What services does the CWMH offer?
The CWMH provides trauma-specific mental health services and wellness services including:
1. Evidence-based practices including group or individual cognitive behavioral therapy, individual and group and child-parent psychotherapy, trauma-focused CBT and dialectical behavioral therapy;
2. Medication management;
3. Stress reduction, wellness, and mind/body technique sessions facilitated by licensed clinicians.
Peer to Peer Program
Operated in partnership with the Tulane University School of Social Work, the Peer-to-Peer Counseling Program hires, trains and supervises resilient oil spill-impacted residents (often fishermen and fishermen’s family members) as peer-to-peer counselors. These counselors access hard-to-reach residents and support them in developing skills in stress reduction, wellness, decision making, resiliency and effective communication. Further, the peer-to-peer counselors identify residents who present clinical or acute needs and link these residents with the CWMH and SBP’s case management and services. The training curriculum has been developed by the Tulane’s School of Social Work.
Louisiana Spirit
In an effort to holistically address the needs in our community following the oil spill, SBP assumed the management and operation of the Louisiana Spirit Program in November 2010 until the program ended at the end of 2011. Louisiana Spirit is a state-funded program, which utilizes counselors and outreach workers to conduct community-based assessments, crisis counseling and referrals.
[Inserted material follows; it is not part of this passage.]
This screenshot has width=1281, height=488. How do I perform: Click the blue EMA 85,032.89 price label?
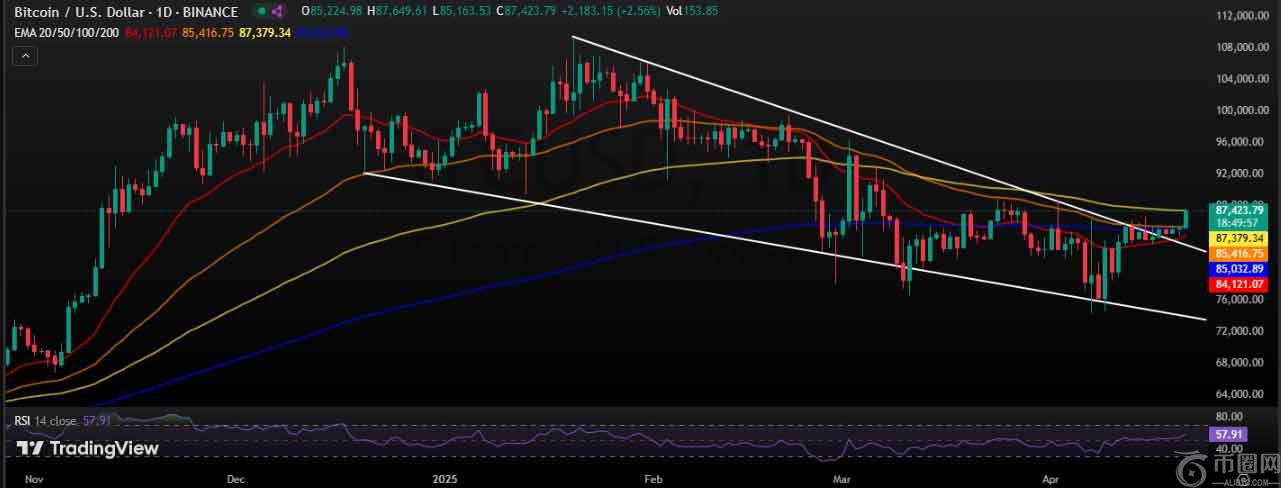tap(1239, 269)
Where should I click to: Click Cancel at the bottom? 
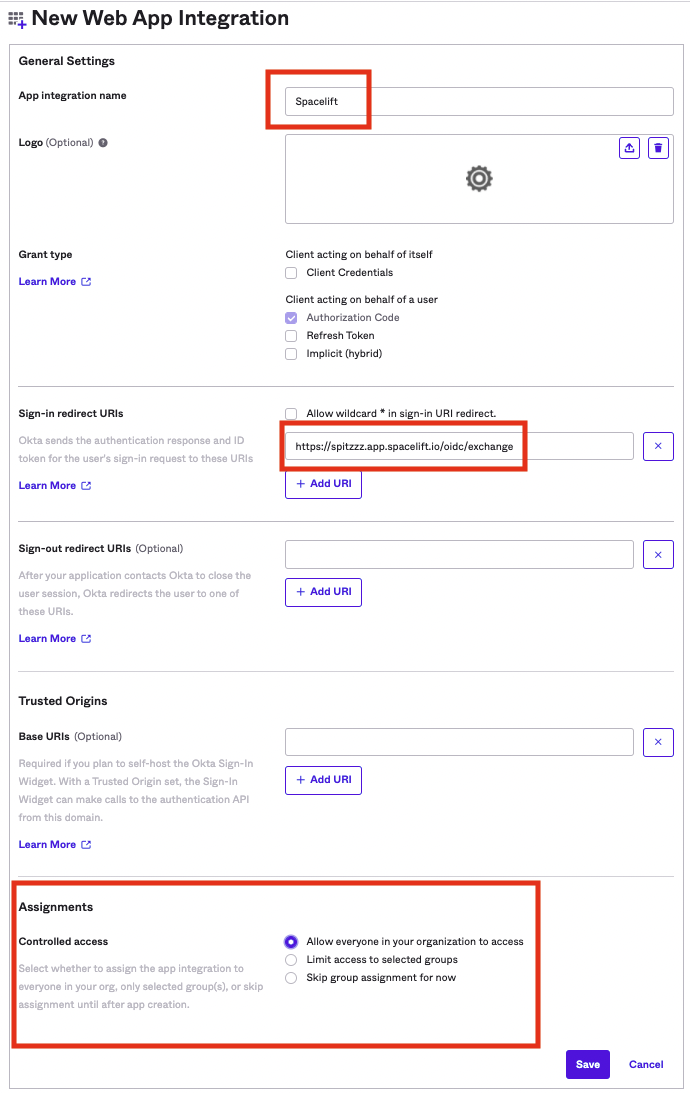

The staff, which had offices in Chalmette, met residents in the comfort of their homes, at local businesses and other locations throughout the community. Through this less formal approach they were able to reach residents who would not normally seek out mental health resources. Outreach workers helped these residents problem-solve and referred them to additional resources, often including the CWMH.